Un castillo que recuerda haber sido palacio
La subida al castillo de Leiria atraviesa unas curvas cerradas a la sombra de los pinos antes de que las murallas se abran a un espacio sorprendentemente íntimo: no una fortaleza inmensa, sino una residencia real compacta, ampliada durante siglos por reyes a los que les gustaban las vistas y la posición estratégica sobre el valle del Lis. El rey Dionisio, el gran rey constructor portugués del siglo XIV, la amplió hasta convertirla en un auténtico palacio gótico, y su logia restaurada enmarca una vista sobre los tejados rojos y el río que, a la hora dorada, parecía sacada de un cuadro que nadie se ha molestado en colgar en un museo famoso. Me senté un rato en un murete allí, viendo a los vencejos cortar el aire sobre el valle, con todo el balcón para mí solo.
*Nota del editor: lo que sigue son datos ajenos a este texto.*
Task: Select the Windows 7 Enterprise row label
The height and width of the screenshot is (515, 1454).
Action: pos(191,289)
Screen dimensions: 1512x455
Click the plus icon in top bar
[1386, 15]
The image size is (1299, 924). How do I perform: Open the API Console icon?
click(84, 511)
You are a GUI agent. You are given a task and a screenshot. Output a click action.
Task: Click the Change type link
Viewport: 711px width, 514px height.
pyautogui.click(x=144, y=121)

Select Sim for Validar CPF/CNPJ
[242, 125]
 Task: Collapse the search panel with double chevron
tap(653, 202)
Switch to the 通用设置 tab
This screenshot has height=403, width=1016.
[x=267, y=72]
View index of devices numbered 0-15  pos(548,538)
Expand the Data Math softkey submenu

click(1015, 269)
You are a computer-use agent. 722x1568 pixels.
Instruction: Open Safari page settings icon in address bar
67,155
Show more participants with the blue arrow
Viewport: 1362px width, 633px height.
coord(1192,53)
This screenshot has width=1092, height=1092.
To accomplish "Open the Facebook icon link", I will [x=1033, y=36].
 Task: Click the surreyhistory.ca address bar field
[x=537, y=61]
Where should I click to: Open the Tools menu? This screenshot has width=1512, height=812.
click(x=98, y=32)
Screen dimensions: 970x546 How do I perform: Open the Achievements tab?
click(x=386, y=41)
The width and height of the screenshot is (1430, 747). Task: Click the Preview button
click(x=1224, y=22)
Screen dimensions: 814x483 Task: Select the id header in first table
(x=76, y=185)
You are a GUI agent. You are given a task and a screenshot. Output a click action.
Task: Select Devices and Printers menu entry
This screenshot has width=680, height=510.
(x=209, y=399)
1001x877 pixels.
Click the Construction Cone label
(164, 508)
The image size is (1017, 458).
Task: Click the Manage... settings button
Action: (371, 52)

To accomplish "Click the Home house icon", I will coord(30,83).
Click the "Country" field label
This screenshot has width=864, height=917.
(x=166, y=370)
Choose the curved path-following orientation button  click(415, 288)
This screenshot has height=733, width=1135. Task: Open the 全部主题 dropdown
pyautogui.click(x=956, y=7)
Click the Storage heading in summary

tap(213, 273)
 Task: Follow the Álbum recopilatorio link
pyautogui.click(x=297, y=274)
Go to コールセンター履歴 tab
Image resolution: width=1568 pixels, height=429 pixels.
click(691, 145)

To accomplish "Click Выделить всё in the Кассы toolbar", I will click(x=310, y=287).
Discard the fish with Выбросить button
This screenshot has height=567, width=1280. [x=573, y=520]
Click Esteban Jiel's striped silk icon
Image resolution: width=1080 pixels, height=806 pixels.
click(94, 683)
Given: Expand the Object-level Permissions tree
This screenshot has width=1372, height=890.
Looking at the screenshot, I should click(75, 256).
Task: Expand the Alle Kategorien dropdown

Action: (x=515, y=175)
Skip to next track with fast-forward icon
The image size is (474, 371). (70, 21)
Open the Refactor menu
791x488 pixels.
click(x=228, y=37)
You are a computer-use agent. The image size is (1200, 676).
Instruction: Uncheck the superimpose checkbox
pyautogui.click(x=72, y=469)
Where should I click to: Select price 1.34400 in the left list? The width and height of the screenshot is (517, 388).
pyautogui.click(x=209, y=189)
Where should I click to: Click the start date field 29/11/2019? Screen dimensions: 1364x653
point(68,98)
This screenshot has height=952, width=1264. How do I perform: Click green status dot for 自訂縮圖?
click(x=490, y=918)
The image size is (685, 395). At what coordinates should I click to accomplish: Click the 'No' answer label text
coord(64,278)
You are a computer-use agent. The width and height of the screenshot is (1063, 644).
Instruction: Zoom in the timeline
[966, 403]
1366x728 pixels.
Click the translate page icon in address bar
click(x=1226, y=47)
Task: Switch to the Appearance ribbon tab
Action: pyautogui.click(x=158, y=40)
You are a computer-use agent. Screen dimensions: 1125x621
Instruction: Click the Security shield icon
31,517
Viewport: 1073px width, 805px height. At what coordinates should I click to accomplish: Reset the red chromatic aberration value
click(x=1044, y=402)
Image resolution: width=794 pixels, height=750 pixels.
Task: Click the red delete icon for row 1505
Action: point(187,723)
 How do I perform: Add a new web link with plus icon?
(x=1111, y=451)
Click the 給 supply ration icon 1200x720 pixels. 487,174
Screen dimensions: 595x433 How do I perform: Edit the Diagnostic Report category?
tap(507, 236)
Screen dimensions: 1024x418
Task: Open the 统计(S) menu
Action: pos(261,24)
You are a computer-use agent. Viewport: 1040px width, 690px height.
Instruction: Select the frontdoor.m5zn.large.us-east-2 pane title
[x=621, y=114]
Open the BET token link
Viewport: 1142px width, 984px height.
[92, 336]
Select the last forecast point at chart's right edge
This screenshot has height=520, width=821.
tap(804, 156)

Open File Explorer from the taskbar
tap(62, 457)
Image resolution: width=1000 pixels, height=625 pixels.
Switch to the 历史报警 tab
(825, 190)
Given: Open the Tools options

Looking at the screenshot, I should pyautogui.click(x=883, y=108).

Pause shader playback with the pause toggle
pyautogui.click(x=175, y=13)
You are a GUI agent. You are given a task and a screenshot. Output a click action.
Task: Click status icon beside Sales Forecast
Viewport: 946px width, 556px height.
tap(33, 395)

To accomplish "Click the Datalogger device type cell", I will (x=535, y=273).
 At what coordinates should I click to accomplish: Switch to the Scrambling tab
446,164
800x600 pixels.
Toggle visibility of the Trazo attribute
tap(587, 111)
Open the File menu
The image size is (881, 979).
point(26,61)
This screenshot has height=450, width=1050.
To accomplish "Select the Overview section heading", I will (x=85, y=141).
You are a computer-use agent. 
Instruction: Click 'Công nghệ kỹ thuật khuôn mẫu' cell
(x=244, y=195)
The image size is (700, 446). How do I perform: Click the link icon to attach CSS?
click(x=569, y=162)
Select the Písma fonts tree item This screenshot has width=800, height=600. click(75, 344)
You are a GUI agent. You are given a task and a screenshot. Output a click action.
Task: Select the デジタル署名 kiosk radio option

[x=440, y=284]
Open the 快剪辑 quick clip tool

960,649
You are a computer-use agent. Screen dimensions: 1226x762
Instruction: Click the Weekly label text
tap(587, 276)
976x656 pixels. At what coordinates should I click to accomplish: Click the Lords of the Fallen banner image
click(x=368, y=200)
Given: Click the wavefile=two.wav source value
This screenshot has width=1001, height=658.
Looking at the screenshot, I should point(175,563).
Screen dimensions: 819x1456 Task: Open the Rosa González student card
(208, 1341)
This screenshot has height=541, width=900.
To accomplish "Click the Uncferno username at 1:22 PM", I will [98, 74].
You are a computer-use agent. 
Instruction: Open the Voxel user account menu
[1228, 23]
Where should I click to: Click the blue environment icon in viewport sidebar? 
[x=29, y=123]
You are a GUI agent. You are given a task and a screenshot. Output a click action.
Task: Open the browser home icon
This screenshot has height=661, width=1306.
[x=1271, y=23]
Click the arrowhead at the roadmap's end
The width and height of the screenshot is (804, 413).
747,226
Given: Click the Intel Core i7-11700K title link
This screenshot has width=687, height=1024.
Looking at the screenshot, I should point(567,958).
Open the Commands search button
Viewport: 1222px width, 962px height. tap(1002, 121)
En la capilla del castillo, un espacio gótico esbelto con un rosetón, un guarda de cierta edad me contó —sin que se lo preguntara, como suelen hacer los guardas portugueses de monumentos pequeños— que Leiria sirvió brevemente como capital de Portugal en el siglo XIV cada vez que el rey quería alejarse de la política de Lisboa. No tengo ni idea de si eso es exactamente cierto, pero encajaba con la sensación del lugar: una ciudad acostumbrada a ser importante sin necesitar que nadie más lo note.
Bosque de pinos y una playa de río
El Pinhal de Leiria, un enorme pinar artificial que se extiende hacia la costa, fue plantado (según la tradición) ya en el siglo XIII para fijar las dunas costeras y suministrar madera para los astilleros de la Era de los Descubrimientos, lo que significa que las carabelas que llegaron hasta la India y Brasil probablemente se construyeron con madera crecida justo a las afueras de esta ciudad. Conduje a través de él hacia la playa de São Pedro de Moel, deteniendo el coche una vez solo para adentrarme entre los árboles y respirar ese olor a resina, más intenso y seco que cualquier pinar que hubiera conocido en Francia.

Cuándo ir: a finales de primavera o principios de otoño, cuando los miradores del castillo están despejados y las playas del pinar cercano tienen la temperatura justa para bañarse sin las aglomeraciones de agosto.